-- Short exercise --
Please copy the items below word for word, from the line with "Screen dimensions: 1168x730" up to and including the line with "pyautogui.click(x=658, y=538)", leaving the pictures out of your answer.

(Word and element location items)
------------

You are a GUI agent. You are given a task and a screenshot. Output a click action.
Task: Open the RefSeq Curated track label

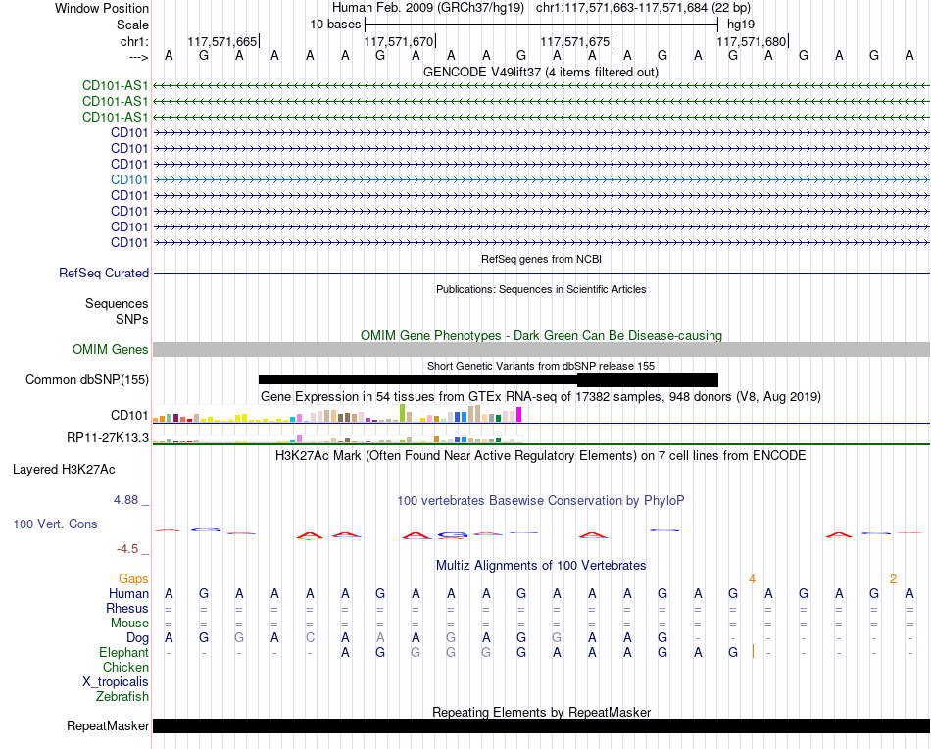pos(104,274)
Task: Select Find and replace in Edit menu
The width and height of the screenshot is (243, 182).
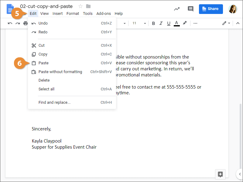Action: tap(54, 102)
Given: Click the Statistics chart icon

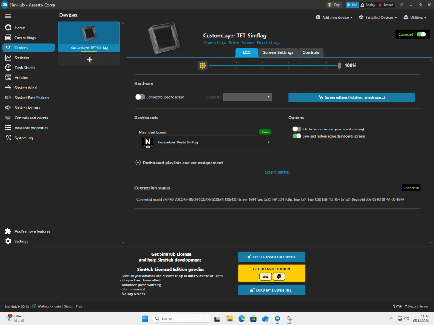Looking at the screenshot, I should pyautogui.click(x=8, y=58).
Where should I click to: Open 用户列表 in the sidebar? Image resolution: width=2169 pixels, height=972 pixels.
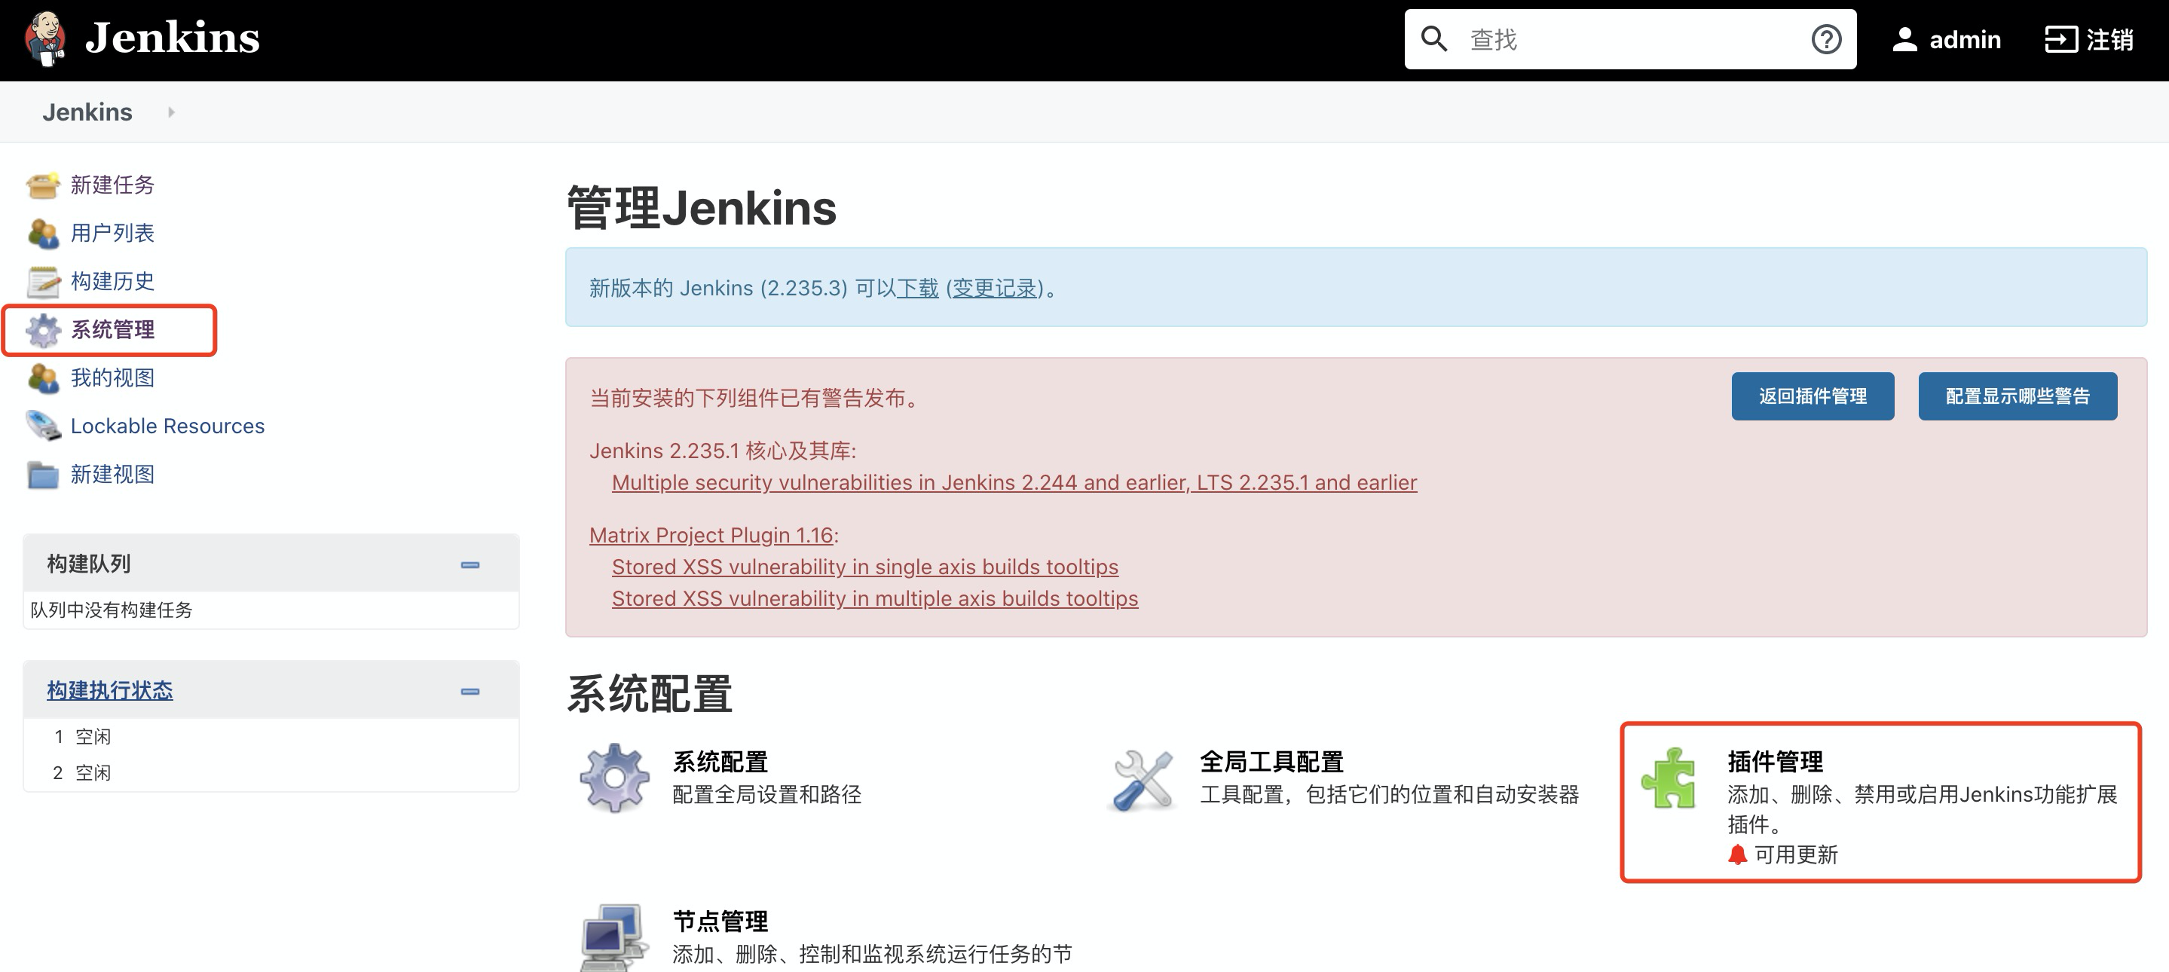pyautogui.click(x=112, y=233)
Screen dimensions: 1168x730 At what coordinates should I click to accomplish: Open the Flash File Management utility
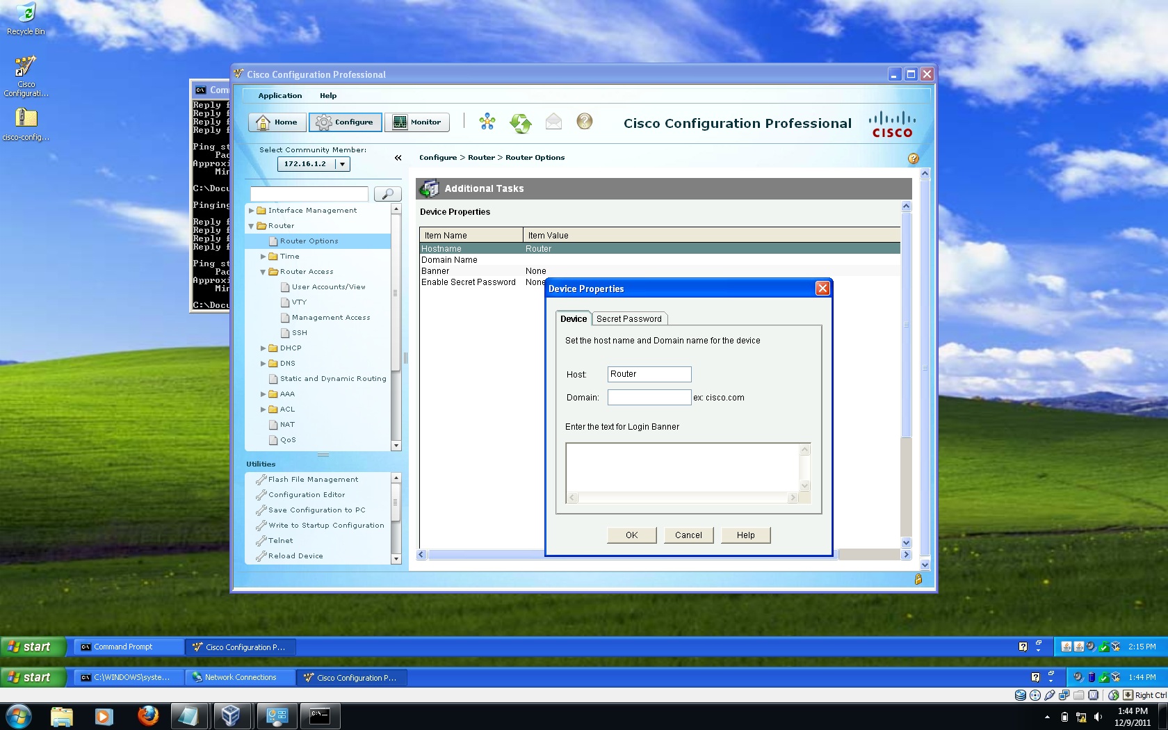pyautogui.click(x=313, y=480)
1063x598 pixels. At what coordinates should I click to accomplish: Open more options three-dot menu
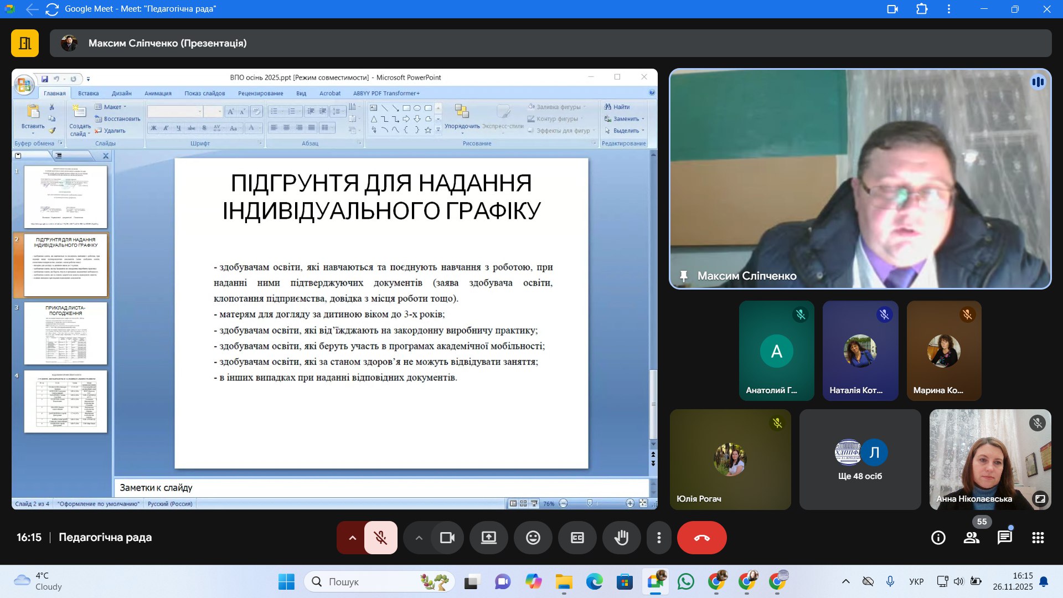pyautogui.click(x=658, y=538)
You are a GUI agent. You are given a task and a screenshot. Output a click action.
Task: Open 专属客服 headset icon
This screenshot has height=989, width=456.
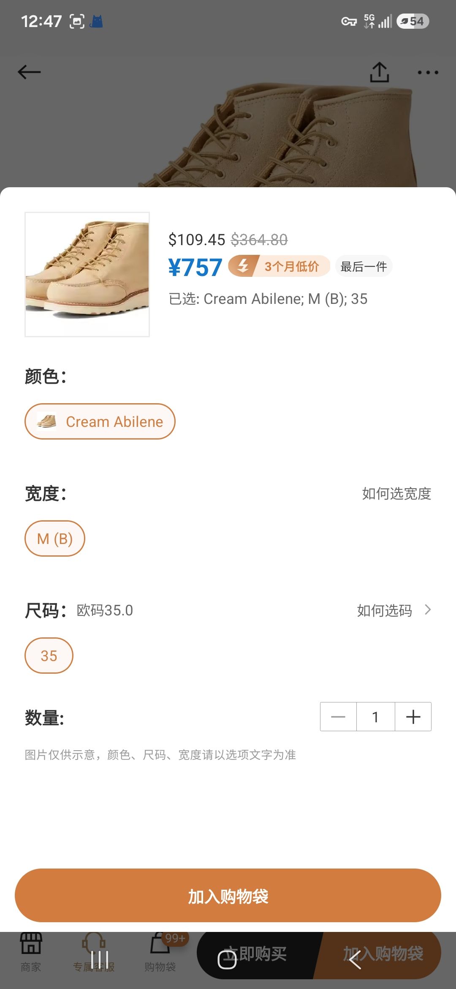(94, 951)
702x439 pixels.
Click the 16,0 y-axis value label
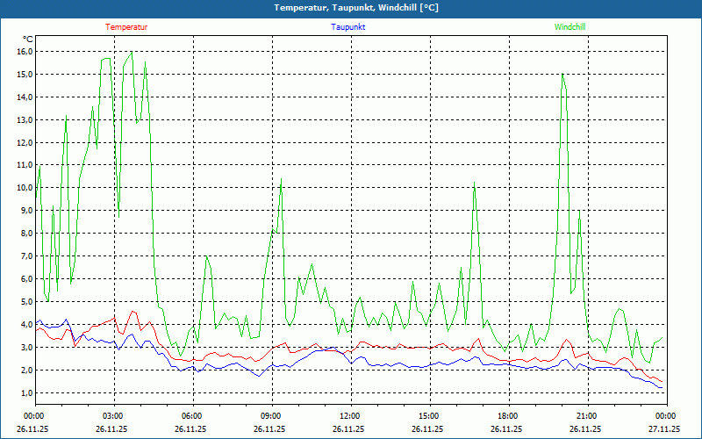click(24, 52)
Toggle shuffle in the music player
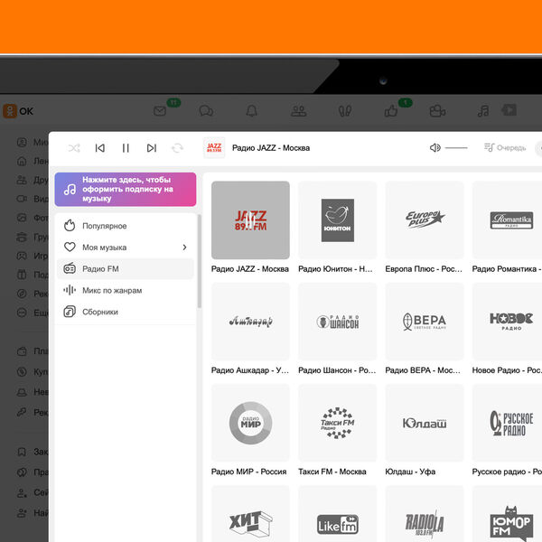542x542 pixels. click(74, 147)
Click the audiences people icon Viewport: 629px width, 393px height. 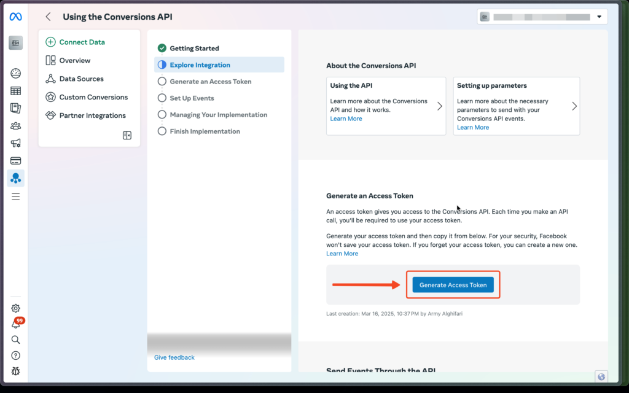tap(16, 126)
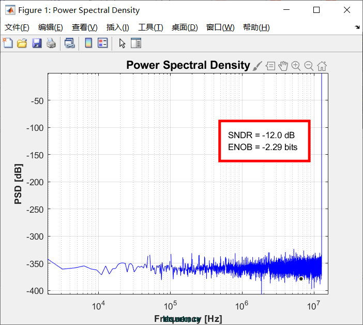Click the zoom in magnifier on the axes
This screenshot has width=363, height=325.
296,66
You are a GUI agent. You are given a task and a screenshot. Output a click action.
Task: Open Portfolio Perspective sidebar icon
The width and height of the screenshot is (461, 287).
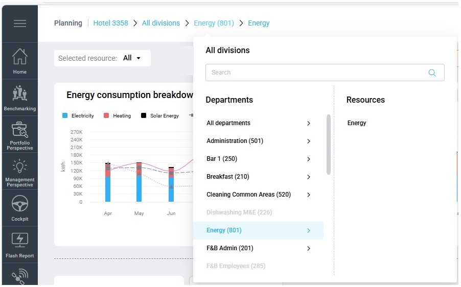pos(19,134)
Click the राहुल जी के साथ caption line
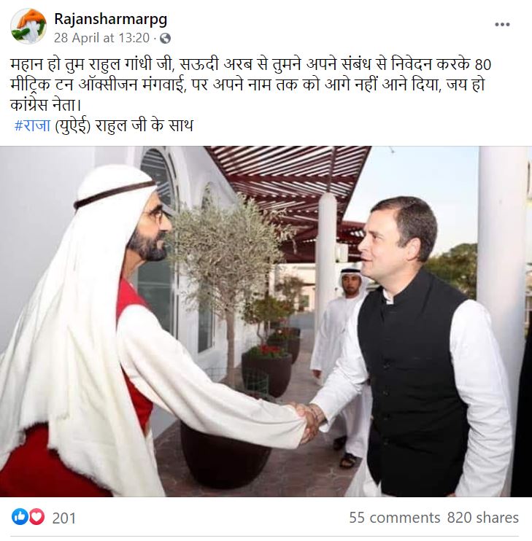This screenshot has width=532, height=541. (x=144, y=125)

------------

-- Solution to this exercise --
Screen dimensions: 1168x730 At what coordinates should I click to accomplish: Open the Flash File Management utility
pyautogui.click(x=313, y=480)
1063x598 pixels. At what coordinates should I click to accomplish: Open more options three-dot menu
pyautogui.click(x=658, y=538)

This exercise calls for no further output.